Only about 250,000 commercial flights have been powered by SAF so far, with most of these happening in the past 5 years. Aviation major Airbus, however, is not waiting for SAF to be a hit, even though its planes are certified to fly with 50 percent SAF supply at the moment.
At the Airbus Summit held in Toulouse in September 2021, which was oriented towards discussing Sustainable Aerospace, Airbus reiterated its plans to offer its ZeroE jet by 2035. The ZeroE (short for Zero Emission), is a family of three plane concepts originally announced by Airbus in 2020, including a turboprop, a turbofan engine and a blended wing design. These aircraft are expected to fly with Hydrogen as their power source, rather than Jet Fuel.
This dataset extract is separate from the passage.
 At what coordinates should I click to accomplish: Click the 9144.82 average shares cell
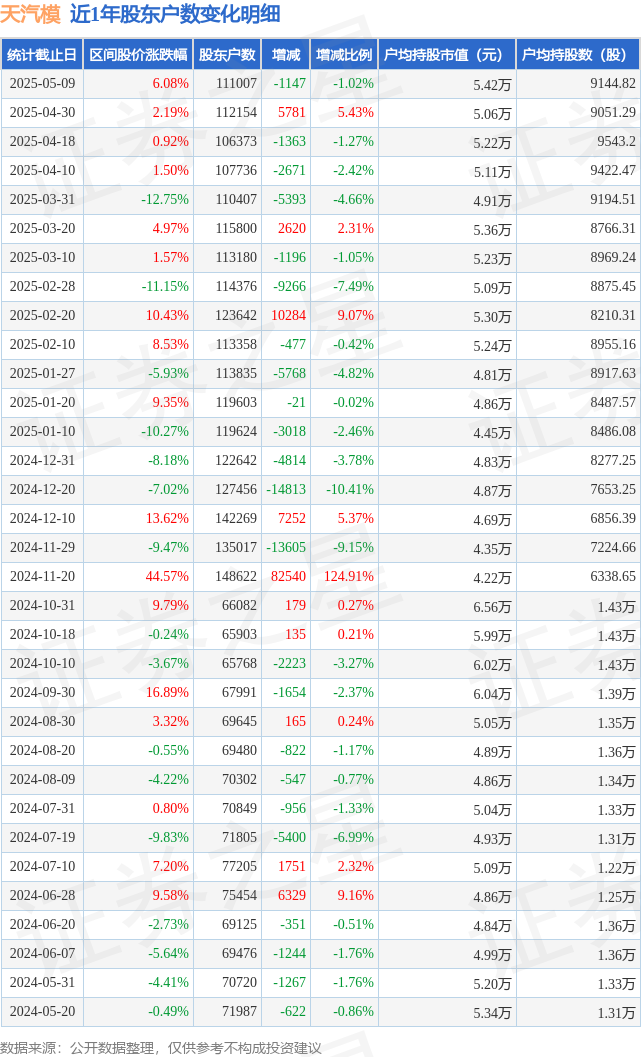click(613, 84)
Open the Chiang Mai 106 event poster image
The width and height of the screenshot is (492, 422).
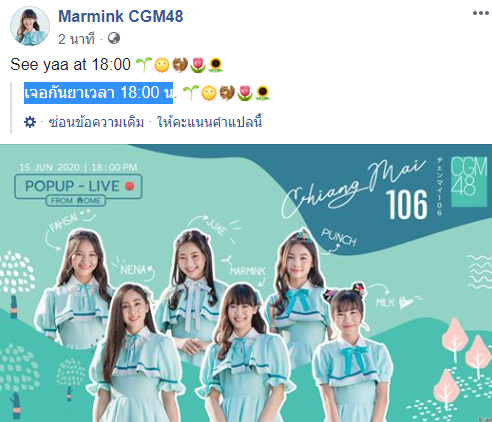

Ask Airbus CEO Guillaume Faury on why the new approach, and he reminds us it is just one of the challenges to make aviation net carbon neutral in the next thirty years or so . ”It is a collective challenge. But 2035, at the scale of aviation, is tomorrow.”
But that is not the only approach that is in the works. Many players have come to the market with a promise of small electric jets as well, which could fly up to 200 miles.
While the jury is out on what will stick, it is good to see that all sorts of efforts are being made to decarbonise aviation. It needs to be done so that we can keep exploring the world without degrading it for the future generations.
(Ajay Awtaney writes about Indian Aviation on livefromalounge.com and tweets from @LiveFromALounge)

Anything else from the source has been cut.